Eigentlich könnten wir noch ewig da liegen, wo wir liegen. Es ist relativ ruhig, könnte aber überall sein. Und etwas weit weg von der einzigen Bäckerei quer über die Bucht. Ein Wabbelbrot: 6 Dollar 50. Entschuldigung? Ja, es wird hier gebacken, erklärt die freundliche Verkäuferin. Naja, aber grade dann müsste es ja billiger sein? Sie zuckt lächelnd die Achseln. Nix zu machen, essen müssen wir, und das Mehl, das wir zum Brotbacken an Bord haben, wird aufgehoben für die Atlantikrückreise.

Als ebenso ernüchternd hat sich eine Dinghifahrt zum Biras Creek Resort auf der Suche nach einem netten Cocktail zur Happy Hour* erwiesen.

Happy Hour? Der Barkeeper schaut mich an, als hätte ich was Unanständiges gefragt. Nein, so etwas haben sie nicht. Und…was kostet es denn dann ohne Happy Hour? Ein Bier 7 Dollar, ein Cocktail 9. Och, Danke, dann vielleicht ein andermal…
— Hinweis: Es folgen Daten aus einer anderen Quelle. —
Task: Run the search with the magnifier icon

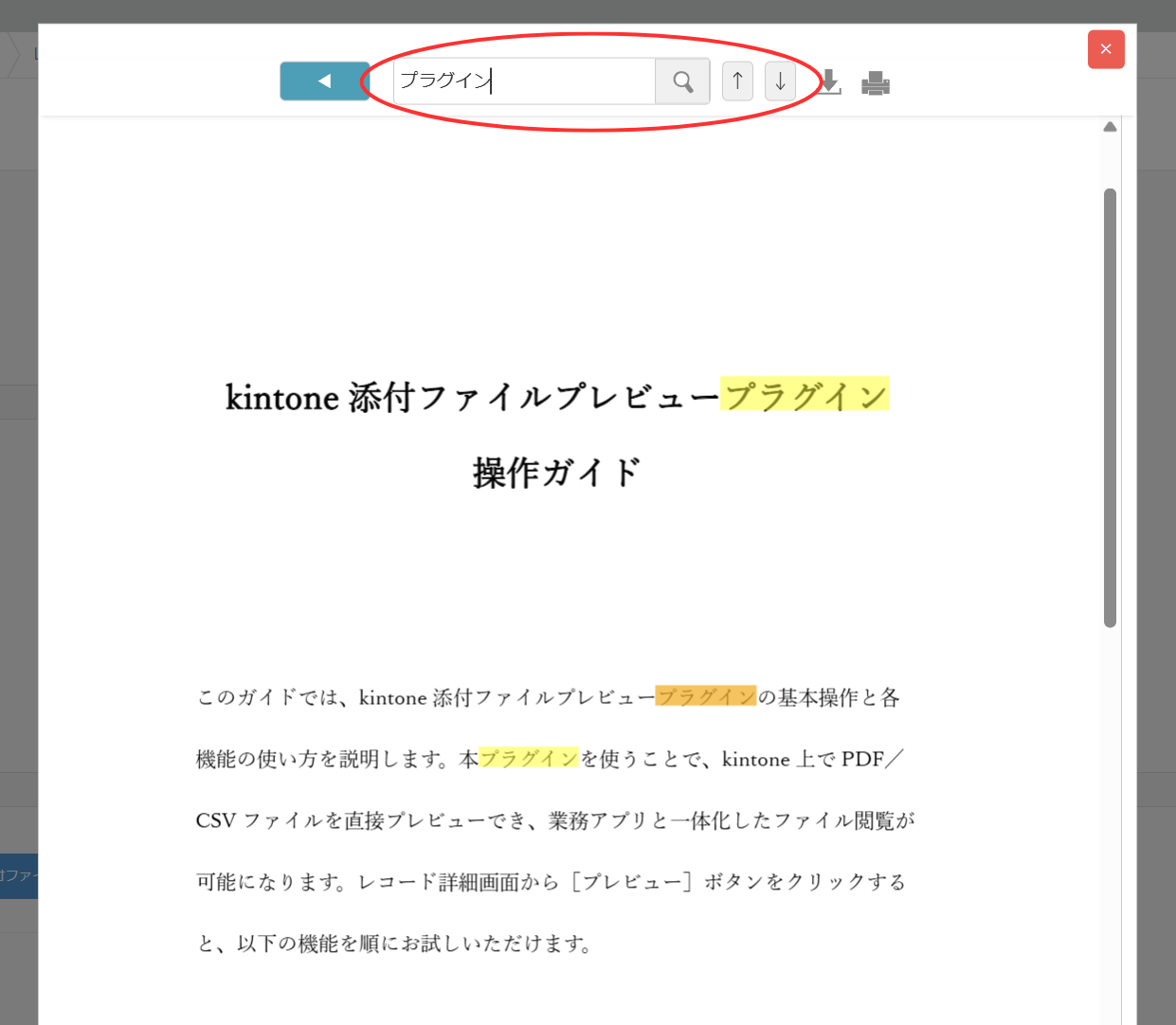Action: 682,81
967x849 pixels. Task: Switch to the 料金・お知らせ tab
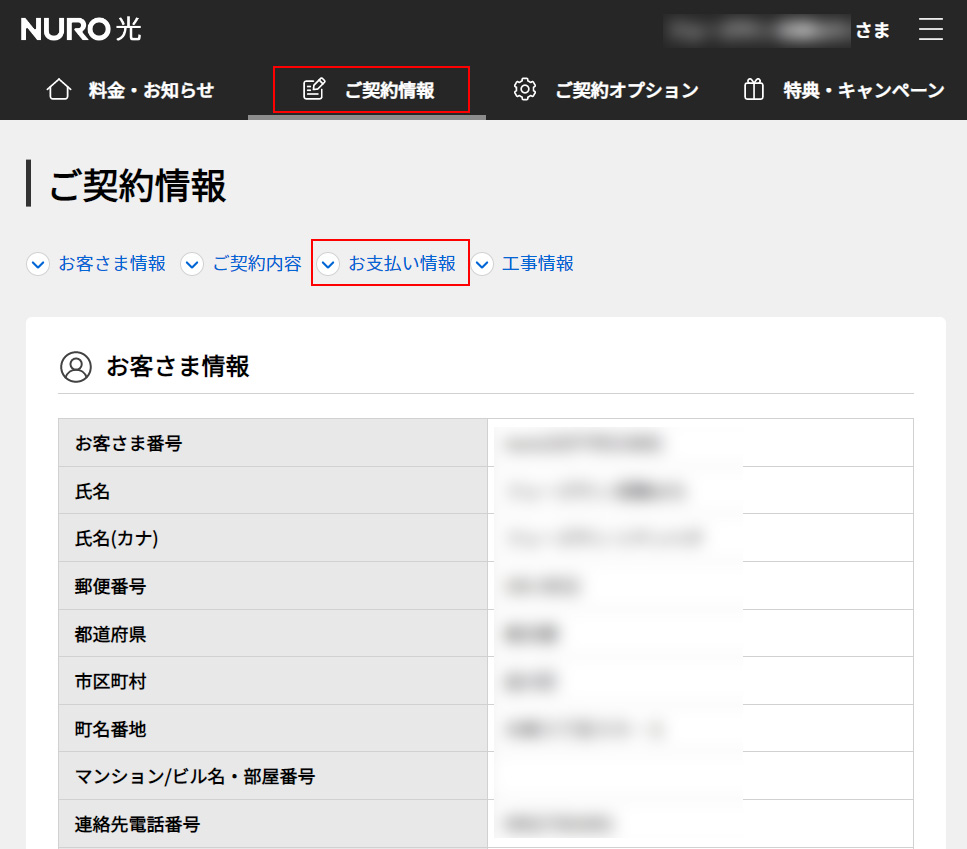(151, 91)
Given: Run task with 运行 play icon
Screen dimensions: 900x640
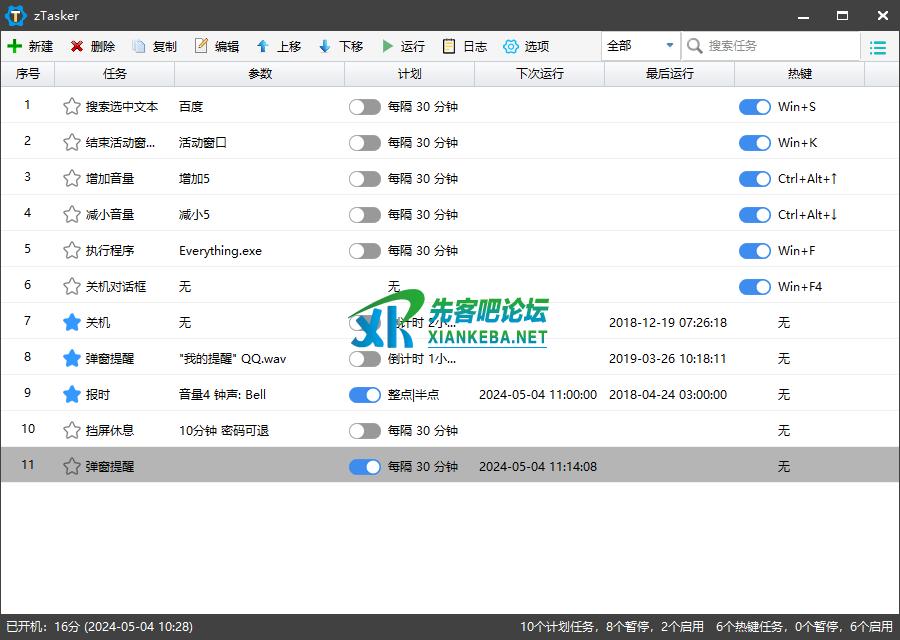Looking at the screenshot, I should click(387, 46).
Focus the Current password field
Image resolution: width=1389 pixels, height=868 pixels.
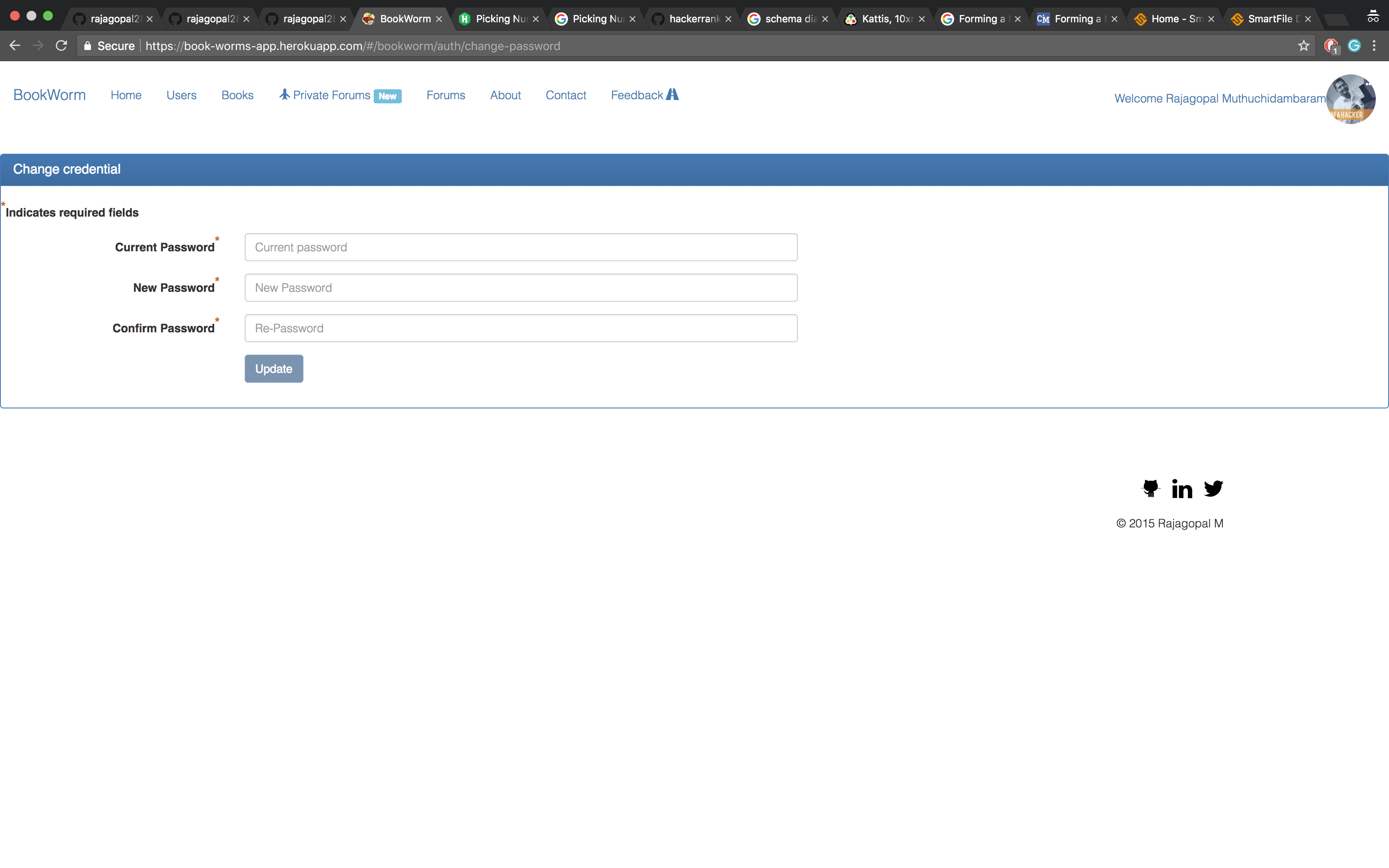click(x=520, y=248)
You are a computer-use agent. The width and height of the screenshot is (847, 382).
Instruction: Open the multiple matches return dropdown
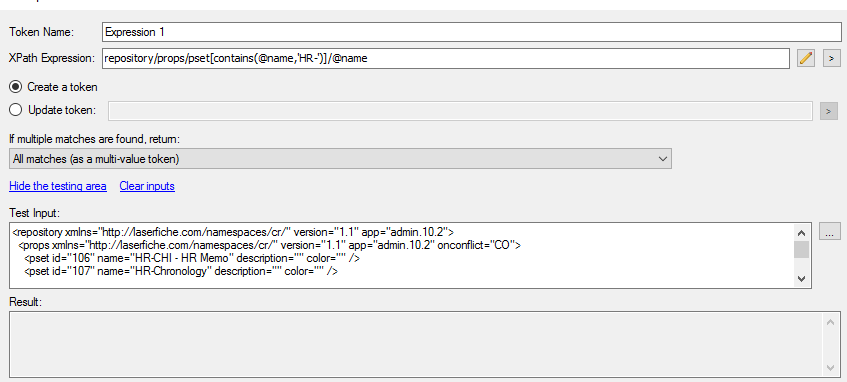coord(340,159)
Naja, in der Bucht liegen vereinzelt ein paar deutsche, schwedische und holländische Yachten, die deutliche Mehrzahl aber sind Amerikaner. Reiche Amerikaner. Wir sind nicht reich, also nehmen wir unseren Sundowner auf dem Boot. So.

Saba Rock aber, unweit von Biras Creek , ist legendär. Der Treffpunkt für Yachties, als Sundowner berühmte „Painkiller“, was auch immer das ist.
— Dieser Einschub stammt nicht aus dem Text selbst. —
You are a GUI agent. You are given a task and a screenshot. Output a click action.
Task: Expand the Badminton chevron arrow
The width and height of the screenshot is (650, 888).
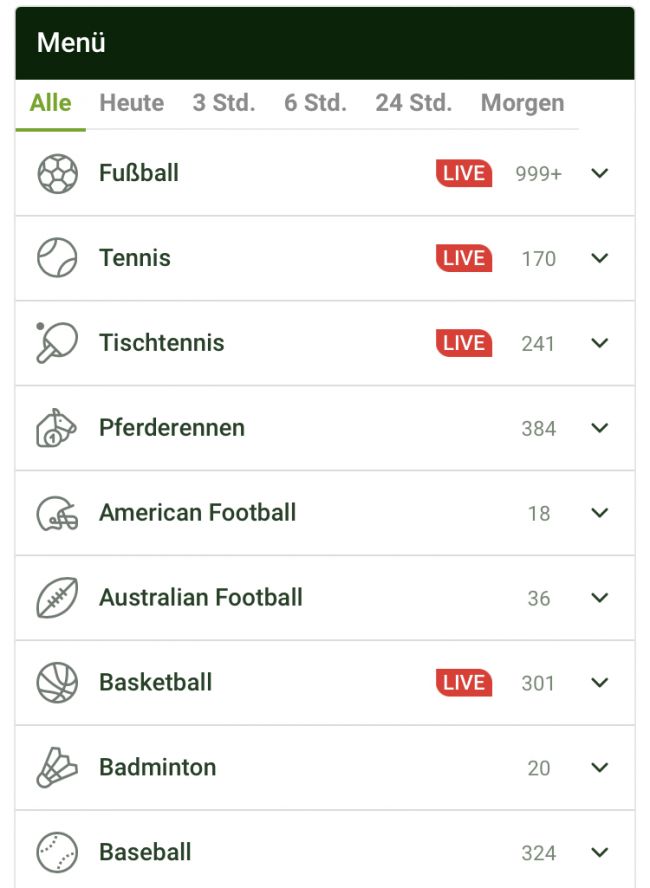pos(600,768)
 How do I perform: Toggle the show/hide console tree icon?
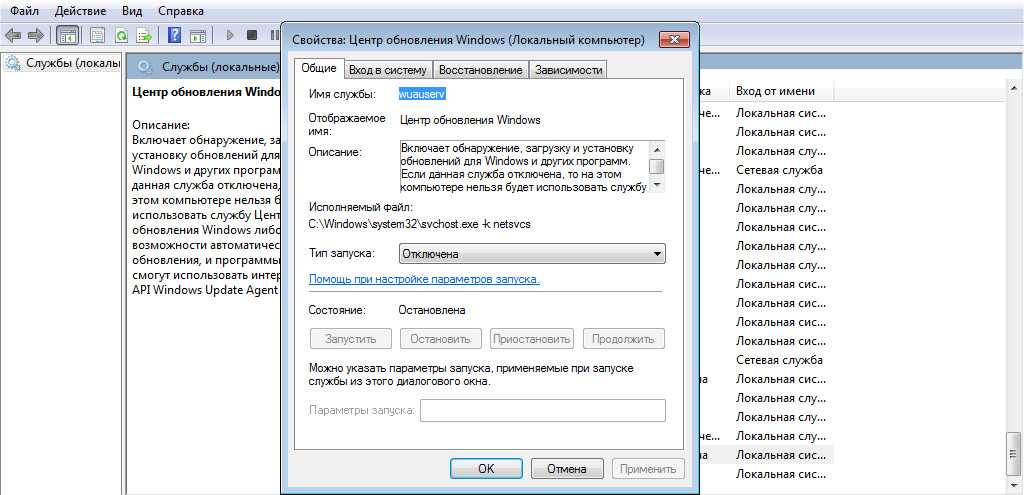[67, 35]
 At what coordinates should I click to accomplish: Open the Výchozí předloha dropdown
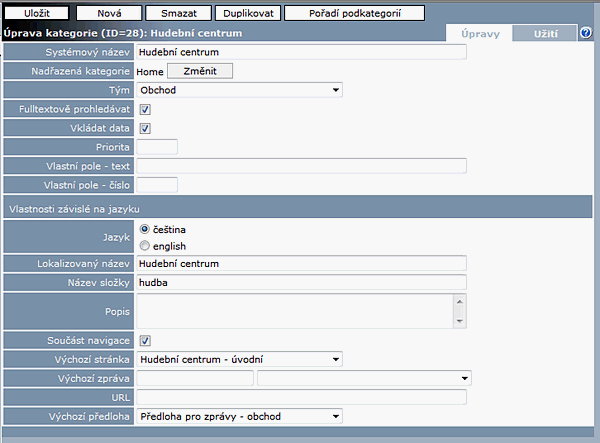[x=239, y=416]
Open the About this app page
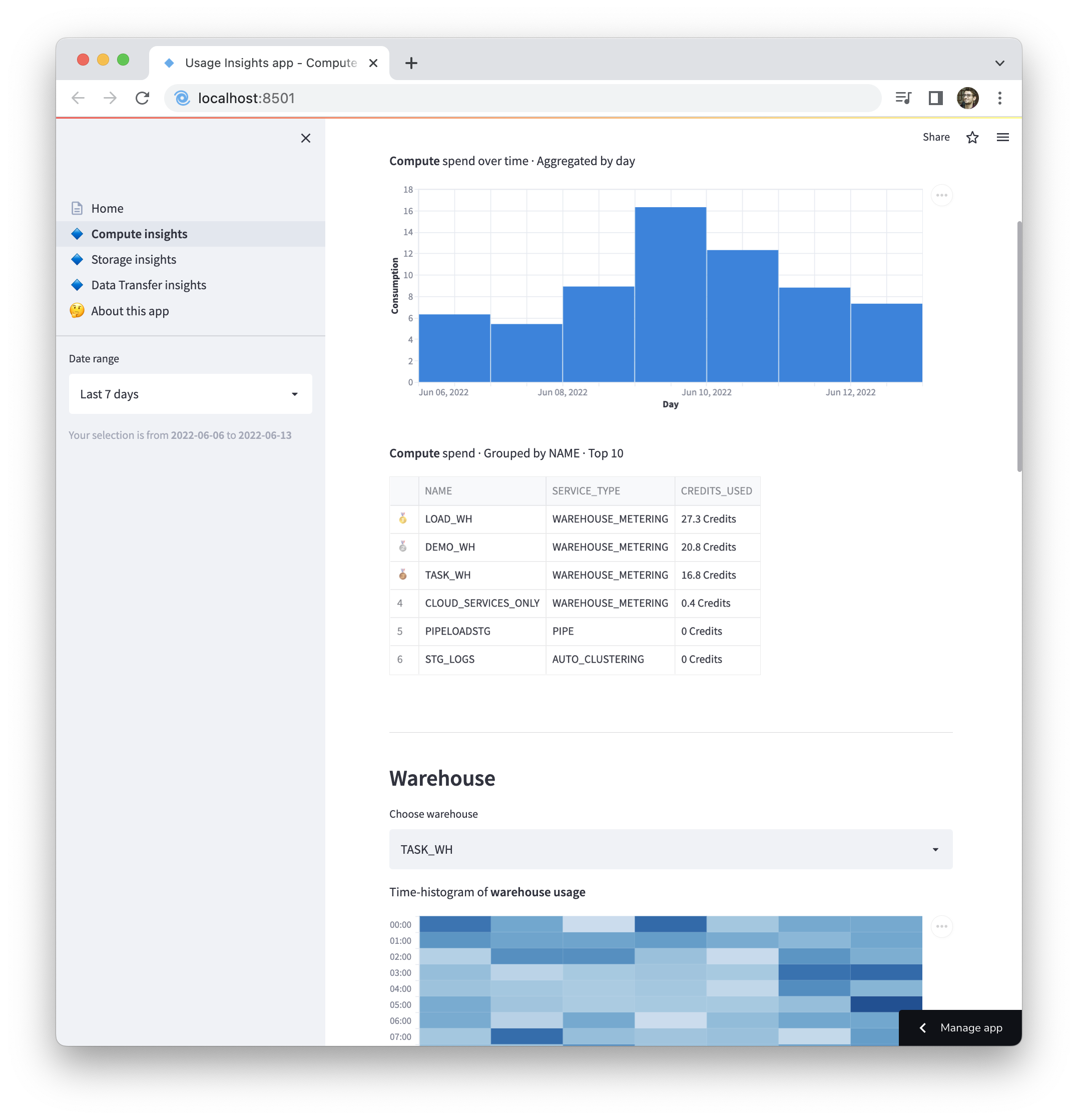1078x1120 pixels. [129, 311]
Wir also legen unsere Hugin mal wieder um. Eine Meile weiter nördllich, ans Ende des Mooringsfeldes. Reicht grade noch so von der Tiefe, etwas ungeschützter ist es auch.

Aber so schön! Rechts von uns ein Naturschutzgebiet, Mangrovenwald, Ziegen, Pelikane, um uns herum Schildkröten. Vor uns der legendäre Saba Rock. Happy Hour ist von 4 bis 6, vorher gehen wir schnorcheln.